Ionescu regularly trains with Golden State Warriors superstar Stephen Curry, and was mentored by NBA legend Kobe Bryant before his untimely death. She's received respect from LeBron James, and is considered the next face of the WNBA who has the ability to increase the league's popularity. Ionescu is also currently figuring out which shoe company to sign with between Nike, Under Armour and Puma.

As a once-in-a-generation talent, Ionescu has no shortage of charisma and has the poise that some professional athletes need years to develop. So it's only fitting that a player of her potential gets to play in the biggest market in the country. She will have a chance to rebuild a Liberty fan base that was once a mainstay in the WNBA Finals, that played in front of a sell-out crowd inside Madison Square Garden in the '90s. With the team moving to the Barclays Center this season, it will give the presumptive No. 1 pick and the Liberty a grander stage to play on instead of the tucked away confines of the Westchester County Center. 

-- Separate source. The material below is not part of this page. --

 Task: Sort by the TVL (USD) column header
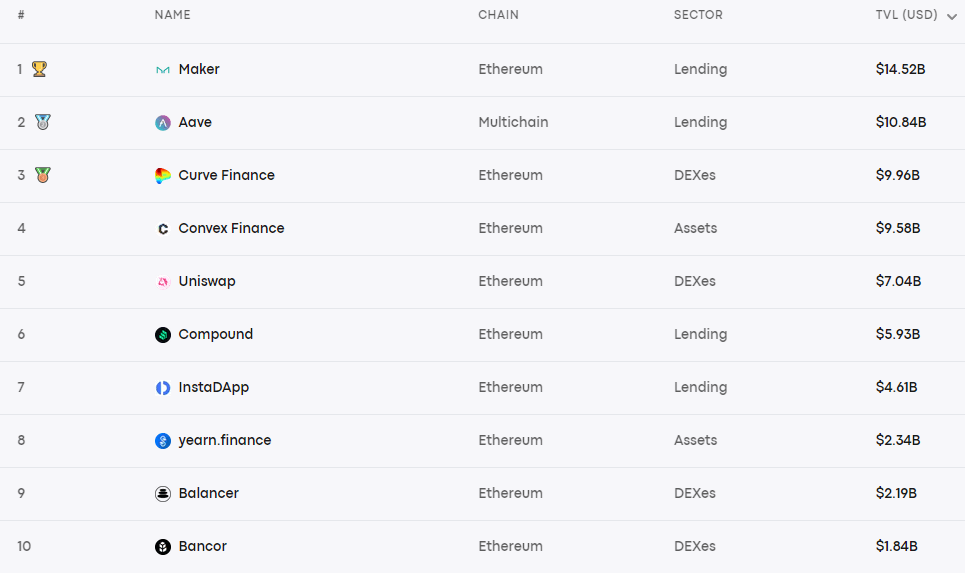907,15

Ionescu's confidence and passion for the game will resonate with New York fans, and name recognition alone will help sell tickets for a team that ranked last in the WNBA in home attendance a season ago. Everything is lined up perfectly for the Liberty to not only boost its fan base by moving to Brooklyn and securing the top pick, but with Ionescu being the undisputed choice on the board, the product on the court will see a major increase, too.

Ionescu adds to the wealth of young talent for the Liberty

In the 2019 WNBA Draft, the Liberty selected Asia Durr with the No. 2 pick. The Louisville star was named the best guard in the country in her senior year. In 2018, New York grabbed Kia Nurse from perennial powerhouse UConn in the first round. Durr struggled with injuries in her rookie campaign, which limited her to just 18 games. Yet when she was healthy, she showed promise of becoming a building block for the Liberty's future. Nurse averaged 13.7 points for New York last season, and was named an All-Star starter for her remarkable play. 

If Tina Charles is no longer with the Liberty at the start of the 2020 season, Durr and Nurse will be the focal point of this team's offense. Adding Ionescu alongside that duo will give the Liberty a trio of players all on the same timeline in their development, with the capability to become a threat in the postseason for years to come. This is where Ionescu's playmaking will shine through.

Nurse, who ranks sixth in the league in 3-point percentage among players who attempt five or more 3s a game, will benefit greatly from Ionescu's court vision. The two-time reigning Naismith Player of the Year is a creative facilitator who can find a passing lane in the most dire situations. The beauty about her pairing with New York is that the Liberty already ranked fifth in the league in assists per game (19.6), and bringing the Oregon Duck into the fold will only elevate that strength for this team.

As far as the pairing of Ionescu and Durr in the backcourt, both players excel on and off the ball. Durr is a natural shooting guard, but her handles and speed make her a legitimate on-ball threat. If these two young guards take turns bringing the ball up the floor, be prepared for a lot of Durr assists to Ionescu out on the 3-point line, and Ionescu hitting Durr coming off a screen for her highly-effective elbow jumper.

Everyone on New York's roster will reap the rewards of playing with Ionescu. The pick-and-roll game with her and 6-5 center Amanda Zahui B will echo the 1-2 punch of Ionescu and Ruthy Hebard at Oregon. However, Zahui B has a reliable jumper that she can stretch out to the 3-point line, something that Ionescu can get creative with in New York. 

Ionescu would fit with any team in the league, but the fit in New York seems like a perfect match. One that can take the Liberty from second to last in the WNBA in 2019, to an exciting young team with tons of upside for years to come.